By some estimates, civil forfeiture takes more property from American citizens each year than burglars do. That is not a statistic that reflects well on the rule of law.

The Libertarian Case

The Fifth Amendment to the Constitution is explicit: “No person shall be deprived of life, liberty, or property, without due process of law.” Civil asset forfeiture violates this principle in the most direct way imaginable. The government takes your property before any legal process has established your guilt. That is not due process. That is the government presuming you guilty until proven innocent.

Property rights are foundational to a free society. The ability to own property, to keep what you earn, and to be secure against arbitrary government taking is not a technicality — it is the basis of economic freedom and personal sovereignty. When the government can seize your property without charging you with a crime, you do not truly own anything. You merely hold it at the government’s pleasure.

The libertarian objection to civil asset forfeiture runs deeper than the individual abuses, as outrageous as those are. The structural problem is that you have created a government agency with a direct financial stake in the outcome of its own enforcement decisions. That is a corruption of justice. Agencies should enforce the law because the law requires it, not because the seizure enriches them. The incentive to abuse the system is baked in by design, and the results are exactly what you would expect.

Innocent until proven guilty is not just a slogan. It is the organizing principle of a free legal system. Civil asset forfeiture inverts that principle and does so while bypassing the criminal protections that the founders specifically designed to protect individuals from the power of the state.

What Rand Has Done

The FAIR Act (2017)

Rand Paul introduced the Fifth Amendment Integrity Restoration Act in 2017, partnering with Sen. Cory Booker to demonstrate that protecting property rights against government overreach is not a partisan cause.

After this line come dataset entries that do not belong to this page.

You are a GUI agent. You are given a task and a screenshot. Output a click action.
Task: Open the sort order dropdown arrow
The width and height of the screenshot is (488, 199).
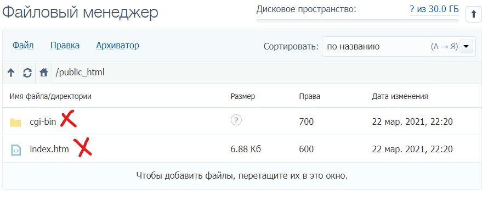click(466, 47)
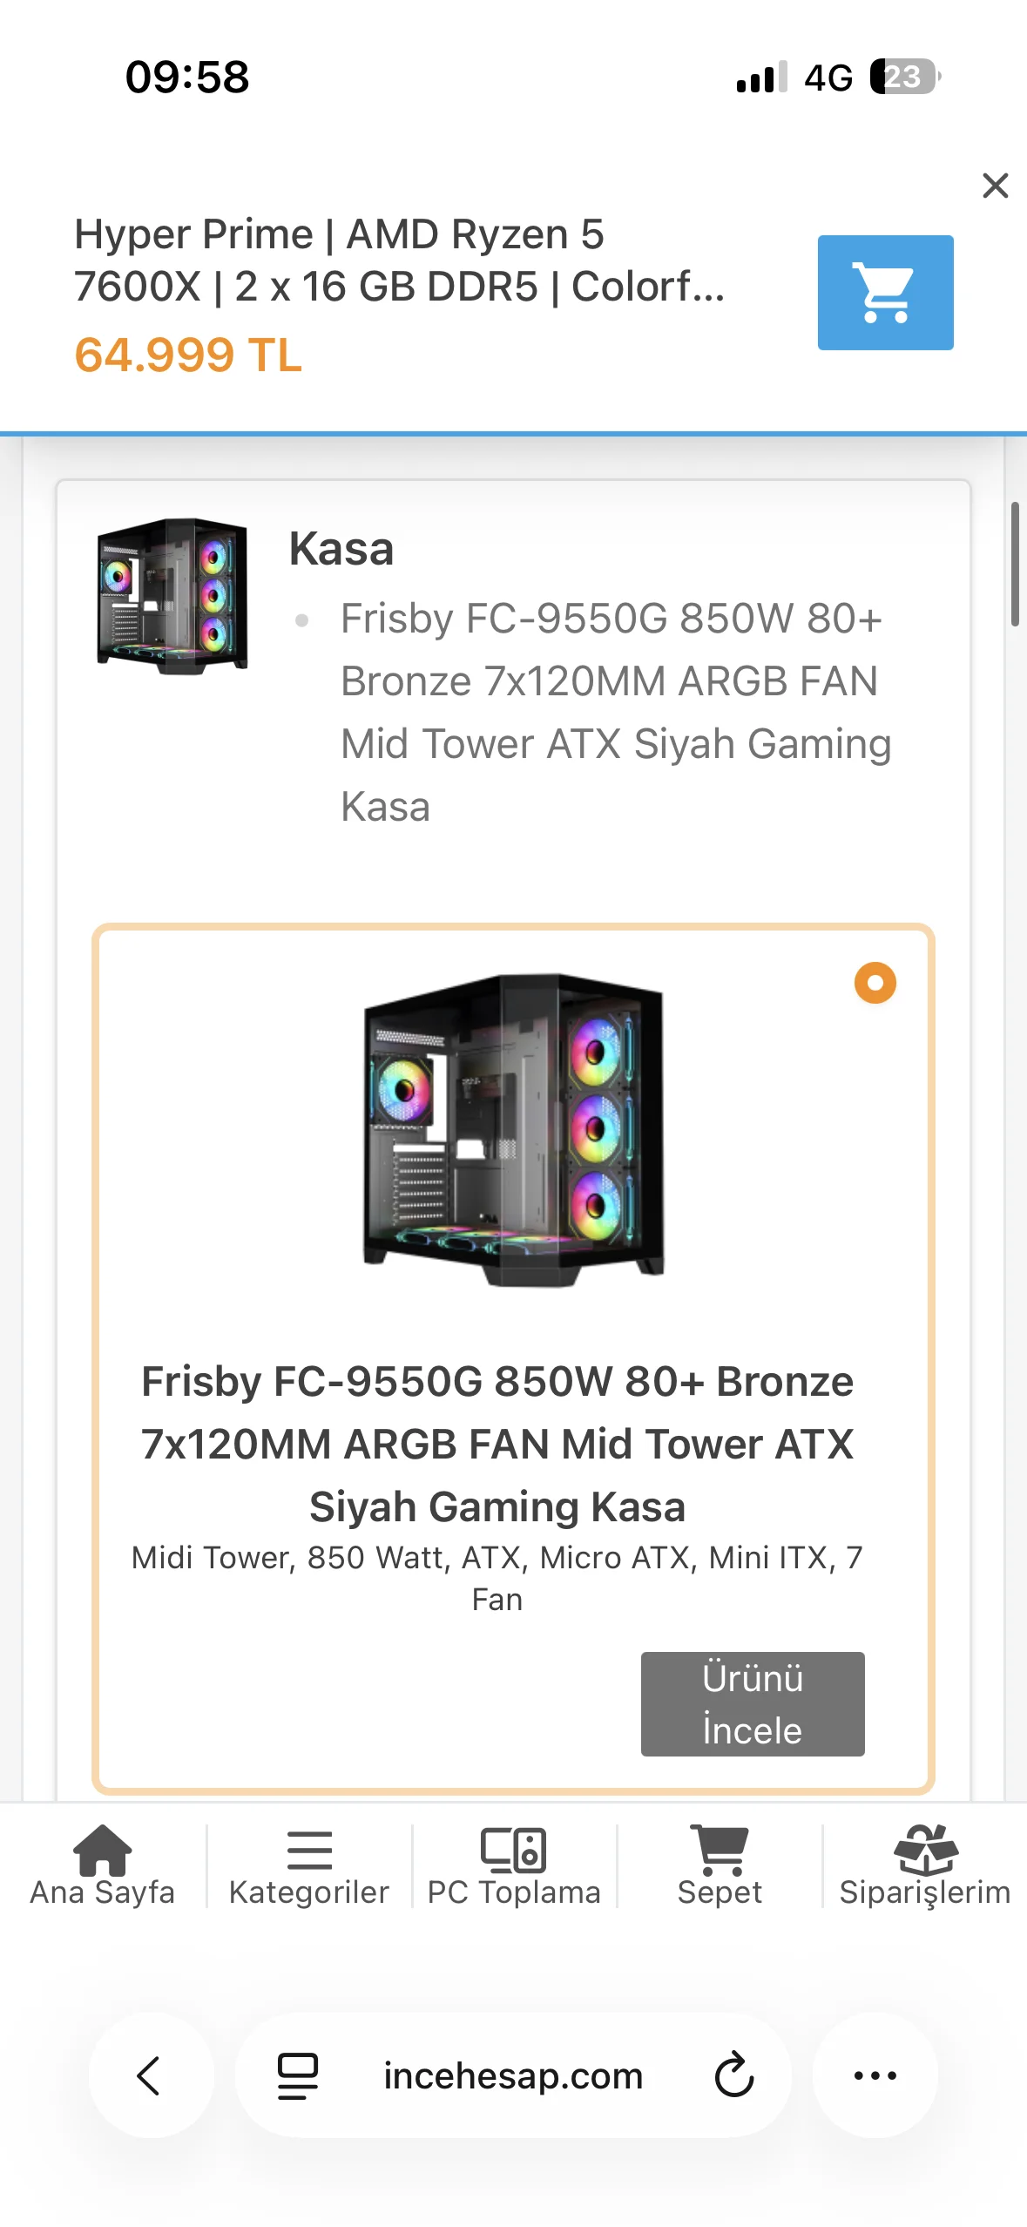Reload the page with refresh icon
Viewport: 1027px width, 2227px height.
733,2075
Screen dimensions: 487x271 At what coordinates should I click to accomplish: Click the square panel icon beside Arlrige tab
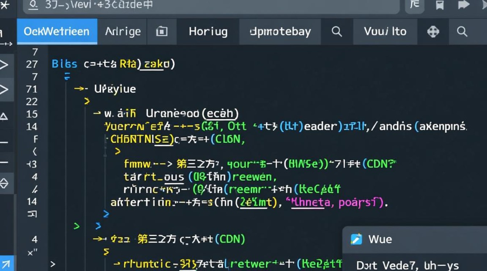tap(162, 32)
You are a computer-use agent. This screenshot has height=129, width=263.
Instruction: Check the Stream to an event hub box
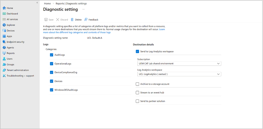(x=137, y=92)
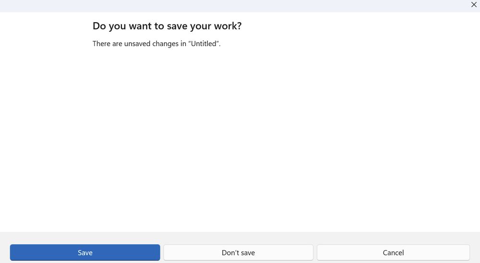This screenshot has height=263, width=480.
Task: Click the blue Save button
Action: tap(85, 252)
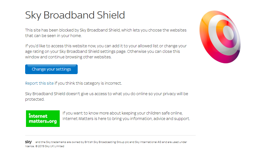Open the Report this site link

coord(40,83)
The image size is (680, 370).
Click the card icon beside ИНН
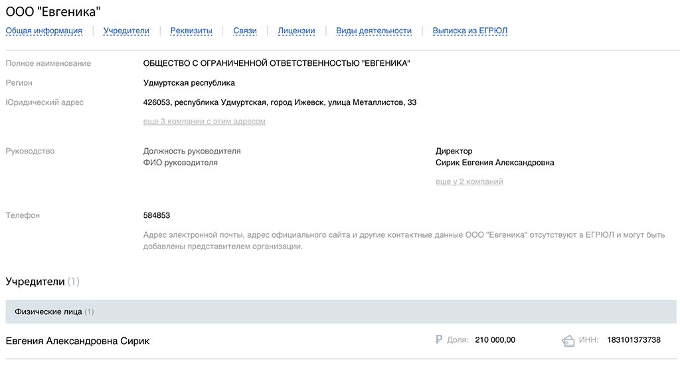[568, 341]
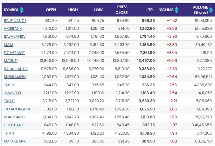Open AXISBANK stock link
The width and height of the screenshot is (215, 146).
13,29
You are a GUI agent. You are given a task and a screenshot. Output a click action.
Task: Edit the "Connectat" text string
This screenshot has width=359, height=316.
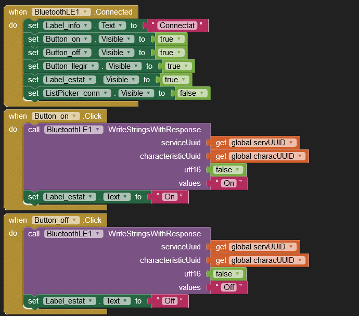(x=178, y=26)
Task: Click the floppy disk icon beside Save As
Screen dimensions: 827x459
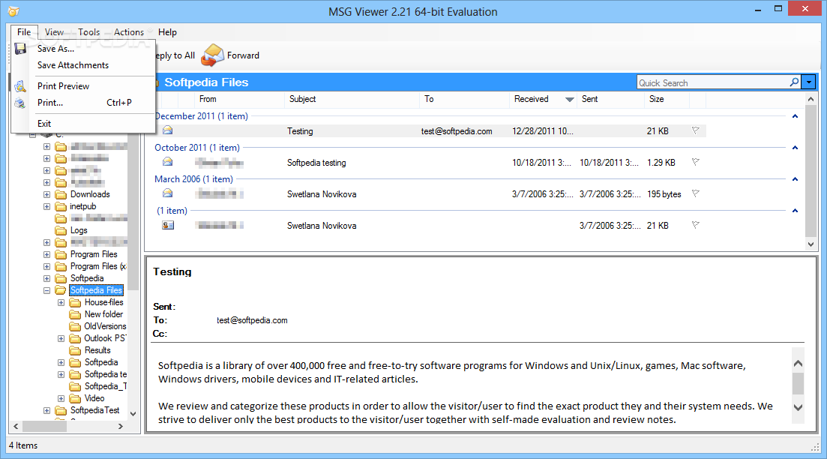Action: pos(21,49)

The bill would have required a criminal conviction before the federal government could permanently take property, and would have shifted the burden of proof to the government rather than the property owner.

The FAIR Act (2020)

Paul reintroduced the FAIR Act in 2020, again with bipartisan support, keeping the issue alive even as legislative priorities shifted. Each reintroduction put senators on record and built the case that reform had sustained, serious backing from across the political spectrum.

The FAIR Act (2024)

In December 2024, Paul and Booker reintroduced the FAIR Act for a third time. The bill continued to target the core problems: requiring a criminal conviction before permanent seizure, raising the burden of proof the government must meet, and protecting innocent property owners from losing assets they had no knowledge were connected to any crime.

What the FAIR Act Would Do

The FAIR Act addresses civil asset forfeiture at its roots. It would require a criminal conviction before the federal government can permanently seize property. It would raise the standard of proof the government must satisfy and shift the burden of proof from the property owner to the government. It would also reform the “equitable sharing” program, which allows local law enforcement to circumvent stricter state laws by partnering with federal agencies and sharing in federal forfeiture proceeds — a loophole that has allowed the worst abuses to continue even in states that have passed reform legislation.

Bipartisan Coalition Building

One of the most telling aspects of the FAIR Act is its consistent bipartisan support. The coalition Rand Paul has assembled includes libertarian-leaning Republicans, civil liberties Democrats, and criminal justice reform advocates from across the political spectrum. Civil asset forfeiture is the rare issue where the ACLU and conservative property rights organizations agree completely. Paul has leveraged that unusual alignment to build genuine legislative momentum and to frame property rights as a universal American value, not a partisan talking point.